__Exercises__:
1. Copy the MCP 2.0 excerpt between "2. Migrate tool" and "to mint tokens.", inclusive, swapping "codemod" for "migration script".
2. According to the MCP 2.0 excerpt, which version do most community MCP servers still target as of April 2026?

*** Opening of Excerpted text ***

Two additions matter most: side_effects (one of none, read, reversible_write, irreversible_create, irreversible_delete) and idempotency_key_param. Together they let an executor agent reason about whether retrying a tool call is safe — something MCP 1.x left entirely to host implementers.

When to Adopt — and When to Wait

MCP 2.0 is genuinely useful, but the ecosystem is still thin. Here's how to think about timing:

Adopt MCP 2.0 now if you:

• Run multi-agent workflows that already cross runtime boundaries (e.g. Claude orchestrator + Bedrock executors, or LangGraph + a bespoke Go agent).
• Have irreversible production actions (deploys, financial moves, data deletion) where the consensus signing scheme would replace home-grown approval flows.
• Are building a new agent platform — you'd be writing the equivalent of AST anyway.

Stay on MCP 1.x for now if you:

• Are running a single-agent product with one model and one tool host (the AST overhead buys you nothing).
• Depend on community MCP servers that haven't migrated — most still target 1.x as of April 2026.
• Have hard FIPS / HSM requirements that haven't been validated against the EdDSA signing path yet.

Migration Path from MCP 1.x

The migration story is deliberately gentle. MCP 2.0 servers can advertise both 1.x and 2.0 capabilities in their initial handshake, and 2.0 clients can connect to 1.x servers in degraded mode (no AST, no UTD enforcement, but tool calls still work). Most teams will follow this sequence:

1. Upgrade the SDK first. @anthropic-ai/mcp-sdk@2.x and mcp-python@2.x both speak 1.x and 2.0; the negotiation is automatic.
2. Migrate tool definitions to UTD. A codemod ships with the SDK (npx mcp-migrate utd ./tools/); manual review for side_effects classification is required.
3. Add JWKS endpoint and signing keys. Required only if you'll issue ASTs. Pure executors don't need to mint tokens.
4. Wire the AST verifier into your handoff endpoints. This is where most of the implementation effort lives — replay cache, audience checking, error handling.

*** Close of Excerpted text ***
*** Opening of Extracted entries ***

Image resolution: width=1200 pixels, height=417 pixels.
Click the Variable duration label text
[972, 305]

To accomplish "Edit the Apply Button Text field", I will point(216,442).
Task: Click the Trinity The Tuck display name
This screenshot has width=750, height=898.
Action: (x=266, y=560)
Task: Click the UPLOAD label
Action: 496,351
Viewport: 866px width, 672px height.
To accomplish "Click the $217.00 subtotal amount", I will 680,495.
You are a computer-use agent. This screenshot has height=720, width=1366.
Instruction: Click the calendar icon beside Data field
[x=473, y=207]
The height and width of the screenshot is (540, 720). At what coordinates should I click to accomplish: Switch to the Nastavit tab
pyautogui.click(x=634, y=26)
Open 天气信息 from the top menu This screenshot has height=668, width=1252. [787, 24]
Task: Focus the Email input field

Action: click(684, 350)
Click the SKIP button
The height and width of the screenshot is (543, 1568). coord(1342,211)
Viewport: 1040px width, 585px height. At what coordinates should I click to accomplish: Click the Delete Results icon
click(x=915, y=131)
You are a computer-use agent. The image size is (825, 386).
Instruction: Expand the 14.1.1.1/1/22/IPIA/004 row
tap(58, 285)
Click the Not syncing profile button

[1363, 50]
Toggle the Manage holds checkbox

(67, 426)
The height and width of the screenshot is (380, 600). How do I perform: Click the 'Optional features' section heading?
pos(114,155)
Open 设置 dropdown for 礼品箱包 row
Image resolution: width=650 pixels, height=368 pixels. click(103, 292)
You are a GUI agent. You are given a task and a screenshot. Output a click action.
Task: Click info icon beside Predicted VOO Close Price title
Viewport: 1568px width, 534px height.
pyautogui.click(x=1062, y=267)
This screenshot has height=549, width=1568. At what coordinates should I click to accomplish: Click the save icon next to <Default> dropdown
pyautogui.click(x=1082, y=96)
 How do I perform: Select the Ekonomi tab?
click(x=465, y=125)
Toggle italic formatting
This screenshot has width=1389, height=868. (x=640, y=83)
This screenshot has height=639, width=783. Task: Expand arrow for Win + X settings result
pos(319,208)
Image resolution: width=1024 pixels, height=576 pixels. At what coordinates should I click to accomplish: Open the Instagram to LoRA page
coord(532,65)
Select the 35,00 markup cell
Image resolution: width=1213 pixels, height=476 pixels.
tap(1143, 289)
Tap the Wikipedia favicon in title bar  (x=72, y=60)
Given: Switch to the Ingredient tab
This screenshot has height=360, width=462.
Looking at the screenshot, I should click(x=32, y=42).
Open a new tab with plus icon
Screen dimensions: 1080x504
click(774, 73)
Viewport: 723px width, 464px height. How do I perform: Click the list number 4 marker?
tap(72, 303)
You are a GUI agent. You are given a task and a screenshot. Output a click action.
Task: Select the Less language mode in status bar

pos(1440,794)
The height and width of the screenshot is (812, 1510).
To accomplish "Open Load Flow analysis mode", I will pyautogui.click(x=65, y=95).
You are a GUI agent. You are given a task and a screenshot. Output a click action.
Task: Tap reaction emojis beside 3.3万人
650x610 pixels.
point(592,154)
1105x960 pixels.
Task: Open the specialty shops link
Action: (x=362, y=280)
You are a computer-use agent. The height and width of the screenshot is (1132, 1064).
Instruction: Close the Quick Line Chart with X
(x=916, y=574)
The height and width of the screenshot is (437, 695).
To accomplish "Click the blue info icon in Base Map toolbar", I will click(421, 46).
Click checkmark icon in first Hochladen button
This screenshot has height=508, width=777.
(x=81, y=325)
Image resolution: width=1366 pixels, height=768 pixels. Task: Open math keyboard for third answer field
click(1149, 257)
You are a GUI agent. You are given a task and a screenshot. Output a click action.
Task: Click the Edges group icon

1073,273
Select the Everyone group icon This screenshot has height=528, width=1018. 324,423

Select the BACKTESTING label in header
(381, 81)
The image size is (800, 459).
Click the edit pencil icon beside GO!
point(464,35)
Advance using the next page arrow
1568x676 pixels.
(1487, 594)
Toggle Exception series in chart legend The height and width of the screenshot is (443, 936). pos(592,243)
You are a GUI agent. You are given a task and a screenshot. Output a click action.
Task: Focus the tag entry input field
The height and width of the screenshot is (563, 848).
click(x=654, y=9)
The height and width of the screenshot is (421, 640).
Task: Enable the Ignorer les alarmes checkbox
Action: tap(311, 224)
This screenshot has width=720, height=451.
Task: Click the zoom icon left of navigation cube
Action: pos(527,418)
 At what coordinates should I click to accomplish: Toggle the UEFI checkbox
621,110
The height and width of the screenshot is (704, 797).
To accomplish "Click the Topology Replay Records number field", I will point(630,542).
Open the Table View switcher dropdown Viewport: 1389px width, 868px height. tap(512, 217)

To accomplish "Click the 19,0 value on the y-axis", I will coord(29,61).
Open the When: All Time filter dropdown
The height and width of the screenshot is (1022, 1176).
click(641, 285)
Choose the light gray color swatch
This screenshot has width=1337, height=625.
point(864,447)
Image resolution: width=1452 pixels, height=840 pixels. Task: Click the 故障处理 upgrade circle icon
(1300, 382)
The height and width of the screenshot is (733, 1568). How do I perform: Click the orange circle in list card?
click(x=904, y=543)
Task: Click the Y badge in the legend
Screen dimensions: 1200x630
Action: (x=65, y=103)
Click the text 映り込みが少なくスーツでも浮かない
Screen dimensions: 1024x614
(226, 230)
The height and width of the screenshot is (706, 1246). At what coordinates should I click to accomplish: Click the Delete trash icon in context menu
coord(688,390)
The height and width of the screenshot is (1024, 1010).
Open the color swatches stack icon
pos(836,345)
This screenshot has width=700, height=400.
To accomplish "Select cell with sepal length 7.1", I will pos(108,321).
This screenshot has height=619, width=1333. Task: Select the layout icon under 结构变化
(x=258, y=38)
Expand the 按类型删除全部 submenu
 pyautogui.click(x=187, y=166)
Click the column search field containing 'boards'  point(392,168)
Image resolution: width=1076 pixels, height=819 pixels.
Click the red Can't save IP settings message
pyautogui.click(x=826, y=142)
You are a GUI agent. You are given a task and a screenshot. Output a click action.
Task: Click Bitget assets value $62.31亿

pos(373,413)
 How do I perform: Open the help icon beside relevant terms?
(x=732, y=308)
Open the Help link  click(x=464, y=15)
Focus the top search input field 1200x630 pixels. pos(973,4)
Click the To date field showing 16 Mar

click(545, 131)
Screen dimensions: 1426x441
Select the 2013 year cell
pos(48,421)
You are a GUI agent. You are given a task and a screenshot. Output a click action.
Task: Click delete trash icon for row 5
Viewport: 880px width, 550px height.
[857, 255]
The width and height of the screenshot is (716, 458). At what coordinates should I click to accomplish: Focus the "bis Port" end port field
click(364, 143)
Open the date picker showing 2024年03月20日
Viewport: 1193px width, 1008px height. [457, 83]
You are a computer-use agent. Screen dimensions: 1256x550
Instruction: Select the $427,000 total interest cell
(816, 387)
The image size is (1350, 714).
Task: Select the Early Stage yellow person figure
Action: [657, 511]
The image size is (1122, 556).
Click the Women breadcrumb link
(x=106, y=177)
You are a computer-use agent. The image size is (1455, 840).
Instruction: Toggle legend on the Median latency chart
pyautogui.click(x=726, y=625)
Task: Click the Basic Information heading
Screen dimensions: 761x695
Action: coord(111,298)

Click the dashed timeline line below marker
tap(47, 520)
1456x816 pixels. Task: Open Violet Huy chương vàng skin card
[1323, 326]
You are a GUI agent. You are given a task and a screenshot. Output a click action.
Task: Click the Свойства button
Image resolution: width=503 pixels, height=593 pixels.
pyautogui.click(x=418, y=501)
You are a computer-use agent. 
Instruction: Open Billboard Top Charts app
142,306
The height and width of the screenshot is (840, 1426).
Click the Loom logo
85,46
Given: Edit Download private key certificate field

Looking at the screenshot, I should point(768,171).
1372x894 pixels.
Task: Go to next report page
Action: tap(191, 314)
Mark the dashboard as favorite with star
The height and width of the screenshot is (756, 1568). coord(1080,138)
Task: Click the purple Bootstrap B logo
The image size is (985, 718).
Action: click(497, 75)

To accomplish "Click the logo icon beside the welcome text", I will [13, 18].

*** Close of Extracted entries ***

__Answers per task__:
1.
2. Migrate tool definitions to UTD. A migration script ships with the SDK (npx mcp-migrate utd ./tools/); manual review for side_effects classification is required.
3. Add JWKS endpoint and signing keys. Required only if you'll issue ASTs. Pure executors don't need to mint tokens.

2. MCP 1.x.